There Are Important Priorities Beyond Brexit And The British Bill Of Rights

David Cameron - EU Referendum - Brexit - Human Rights Act

 

Janet Daley has a good piece in the Telegraph today, castigating the Tories for the way in which David Cameron’s government is rapidly turning the serious question of Britain’s future in the European Union into a farcical “pantomime”.

Taking the government to task for letting down those people who ‘kept the faith’ and voted Conservative in May, Daley laments:

But what a dispiriting carry-on it must seem to most voters, especially the ones who were really happy that they had kept their nerve and voted Conservative.

But here’s the money quote:

But our EU membership did not create the non-contributory benefit system in which people who have never paid in receive indefinite support. Nor did it give rise to our unique universal, free at the point of use, rationed health care system. And it certainly was not responsible for the poor educational achievements of so many young British people that companies prefer to import labour rather than cope with the shortcomings of our school standards.

This hits at an important question. Why is it that we want Britain to leave the European Union in the first place? And why do we actually want to unshackle ourselves from an international “human rights” mechanism that has been hijacked and turned into little more than a guarantor of social democratic dogma?

As these endless debates rumble on, more and more it seems that we argue about these great matters for their own sake. Let’s leave the EU because it’s awful! Let’s stay in the EU because to do otherwise would make us Little Englanders!

But isn’t there more to it than this?

In truth, there is very little point in Britain leaving the European Union or repealing the Human Rights Act at all if we do not seize the opportunity to move in different political direction – if what replaces them is nothing more than a British version of the same failed policies and institutions.

Yes, it’s wrong that the European Union has sovereignty over member states despite there never having been any popular demand within these countries for the creation of such an ever-tightening political union.
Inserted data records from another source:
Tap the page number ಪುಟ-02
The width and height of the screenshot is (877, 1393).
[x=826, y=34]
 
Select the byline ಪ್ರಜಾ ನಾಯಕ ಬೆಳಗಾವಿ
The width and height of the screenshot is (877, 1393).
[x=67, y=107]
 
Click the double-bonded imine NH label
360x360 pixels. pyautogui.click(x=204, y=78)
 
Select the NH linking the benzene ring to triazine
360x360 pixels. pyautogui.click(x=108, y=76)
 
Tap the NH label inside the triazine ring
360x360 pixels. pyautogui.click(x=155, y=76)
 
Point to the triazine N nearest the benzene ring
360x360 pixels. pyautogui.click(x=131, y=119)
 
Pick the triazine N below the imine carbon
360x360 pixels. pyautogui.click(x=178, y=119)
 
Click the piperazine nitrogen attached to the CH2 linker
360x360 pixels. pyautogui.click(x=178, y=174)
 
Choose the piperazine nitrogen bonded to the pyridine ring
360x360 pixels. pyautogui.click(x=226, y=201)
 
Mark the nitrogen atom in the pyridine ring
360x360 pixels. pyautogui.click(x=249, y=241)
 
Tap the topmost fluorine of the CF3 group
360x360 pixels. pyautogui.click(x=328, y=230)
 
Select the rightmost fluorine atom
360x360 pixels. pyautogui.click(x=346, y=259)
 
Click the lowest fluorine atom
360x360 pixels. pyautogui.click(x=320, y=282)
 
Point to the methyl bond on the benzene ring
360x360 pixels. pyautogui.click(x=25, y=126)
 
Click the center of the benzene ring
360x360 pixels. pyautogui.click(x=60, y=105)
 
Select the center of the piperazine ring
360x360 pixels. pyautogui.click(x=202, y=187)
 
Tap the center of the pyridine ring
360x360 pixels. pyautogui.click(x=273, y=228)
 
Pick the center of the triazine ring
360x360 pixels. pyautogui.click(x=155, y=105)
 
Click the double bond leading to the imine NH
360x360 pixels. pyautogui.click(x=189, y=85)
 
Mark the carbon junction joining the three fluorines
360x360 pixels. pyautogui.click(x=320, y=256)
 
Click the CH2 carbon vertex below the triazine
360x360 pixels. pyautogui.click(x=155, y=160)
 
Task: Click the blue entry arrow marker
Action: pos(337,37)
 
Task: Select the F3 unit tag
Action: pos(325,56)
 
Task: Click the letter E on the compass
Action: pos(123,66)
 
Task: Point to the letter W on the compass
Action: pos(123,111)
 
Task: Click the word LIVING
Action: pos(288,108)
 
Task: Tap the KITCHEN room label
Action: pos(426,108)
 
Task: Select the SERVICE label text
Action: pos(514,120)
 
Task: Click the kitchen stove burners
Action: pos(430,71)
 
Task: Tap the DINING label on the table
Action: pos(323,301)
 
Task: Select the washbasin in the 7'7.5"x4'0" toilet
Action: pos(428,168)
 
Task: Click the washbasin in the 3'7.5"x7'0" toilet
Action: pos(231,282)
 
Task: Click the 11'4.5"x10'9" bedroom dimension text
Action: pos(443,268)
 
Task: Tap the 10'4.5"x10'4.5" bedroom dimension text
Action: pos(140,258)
But ultimately, it’s what Britain does once we free ourselves from the EU that matters most – and which offers the only way of winning the Brexit referendum.

Will Britain leave the European Union only to keep the same vast body of social and employment policies which meddle in our daily affairs and suffocate enterprise currently laid down by the EU? If so, there is no point in leaving.

(An argument can be made that Britain should initially keep the main body of EU law upon secession in order to reduce the shock and potential negative consequences of withdrawal, repealing amendments in politically manageable chunks in following months – though the drawbacks to such a method are also self-obvious).

And yes, it’s wrong that the notion of “human rights” has been hijacked and bastardised to mean permanent, inalienable entitlements to government benefits or the immunity of criminals from deportation. But what will happen if David Cameron and Michael Gove get their way and repeal the act? Is there not a very great danger that we might end up with almost all of the same paternalistic, nanny-state, infantilising measures shoehorned into British law by another route?

Whether it’s Brexit or the British Bill of Rights, the principles and big yes/no questions are important, of course. But so are the details. If Britain is to decide matters of international affairs, trade and personal liberty for herself again, what path will we take and what policies will we pursue?

Libertarians and small-c conservatives of all stripes should be very aware that despite the surprisingly convincing Tory election victory, there is no great small-government popular movement in Britain. There is no C-PAC here, and no Senator Rand Paul.

When push comes to shove, the first instincts of many Britons is still to turn to the government for redress or assistance – in part because the tax burden makes us feel entitled, but also because the socialist institutions of the post-war consensus continue to cast their long shadow. On this side of the Atlantic, the argument that individual liberty and a smaller state can be for the greater good still needs to be made properly, let alone won.

As Janet Daley reminds us:

Yes indeed, our membership of the EU gives rise to serious problems. But some of them are a result of successive British governments failing to get to grips with long-standing national shortcomings that are not the EU’s business at all.

It’s one thing to leave the European Union, but quite another thing to transform Britain into a stronger, more dynamic and entrepreneurial society. And it’s one thing to repeal the Human Rights Act, but quite another to ensure that a future British Bill of Rights is not crammed full of the same exemptions and provisos that even today undermine our fundamental right to life, liberty and the pursuit of happiness.

So by all means, let’s hold the Conservative government’s feet to the fire over the rules of the coming EU referendum and Michael Gove’s deliberations on human rights – it is important that wisdom prevails in these procedural matters.

But we must also look ahead to the ideological battles of 2016, 2017, 2018 and beyond, lest the taste of Conservative electoral success quickly turn to ashes in our mouths.

One thought on “There Are Important Priorities Beyond Brexit And The British Bill Of Rights

  1. Clive Lord June 16, 2015 / 11:12 PM

    Two points from your Janet Daley quote really stick in the craw. I find the implication alarming that
    ‘our unique universal, free at the point of use, rationed health care system’ is something wrong which needs putting right.
    But the right answer to
    ‘the non-contributory benefit system in which people who have never paid in receive indefinite support.’
    is the Basic income. You have endorsed my pointing this out in the past.